Incidentally it has always bothered me that local institutions like the Retirement Commissioner who are on the same side as Mum and Dad would accept funding from the providers of high cost, managed funds. The very clear implication is that the Retirement Commissioner is not aware of the impact of fees and in particular the small size of the risk premium.
But I should get up to date - the Retirement Commission has been replaced by the Commission For Financial Literacy and Retirement Income, a rather grand title but dig a bit deeper and things don't look so grand. For a start we don't have a Retirement Commissioner yet - he or she hasn't been appointed and the National Strategy Advisory Group who are charged with educating the public on matters financial is comprised of two, arguably compromised, individuals from the finance sector, two other people whose knowledge of matters financial isn't obvious at first glance, with the interests of the public represented by the Chief Executive of the FMA and the Governor of the Reserve Bank, both of whom probably already have enough on their plates.
Other defenders of the interests of Mum and Dad are often also compromised. In the past we have had the ridiculous situation of Consumer Magazine needing to enlist the help of financial advisors to analyse the recommendations of other financial advisors. That makes sense, not.
But let's get back to the topic - what the law professors did was to put together a computer based, simulated investment task where the participants were told to invest across ten managed funds with an investment horizon of thirty years. The participants were advised of the expense ratios, the risks of the funds and their top ten holdings.
Some funds were closet indexers which just varied by the size of their expense ratio. The researchers were able to see how each person allocated their funds and the process they used so as to determine whether their mistakes were made on the basis of not understanding what they were doing or not being bothered to do the research.
They found that people who were told that fees were the biggest determinant of performance (good advice) opted for funds with lower fees but some individuals were unable to identify and avoid bad options.

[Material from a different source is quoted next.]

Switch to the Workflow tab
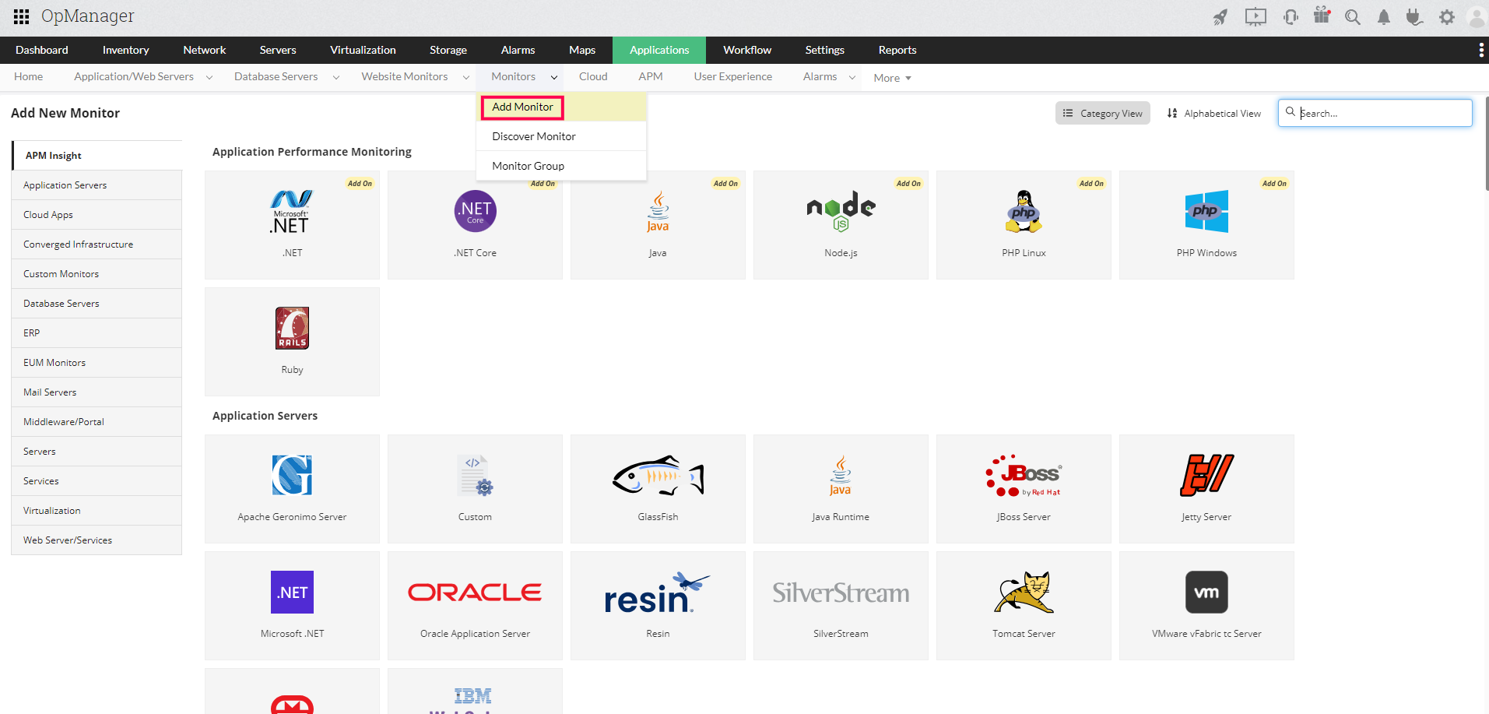This screenshot has width=1489, height=714. click(x=746, y=50)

This is important information for regulators as it means there is some hope of achieving sensible behaviour from retail investors providing they receive unambiguous and blunt good advice. On the downside some individuals thought diversification would be best achieved by spreading their money over all of the funds offered and others allocated significant funds to cash despite being told that they had a 30 year investment horizon and that the returns from cash would be much lower than that from shares.
That's all we have room for today. The actual report contains a huge amount of information and should be compulsory reading for anyone involved in the local savings industry. Especially relevant is a section which reviews the extensive literature on the retail investor decision making process and also provides a background on the regulatory environment for retail managed funds in the US.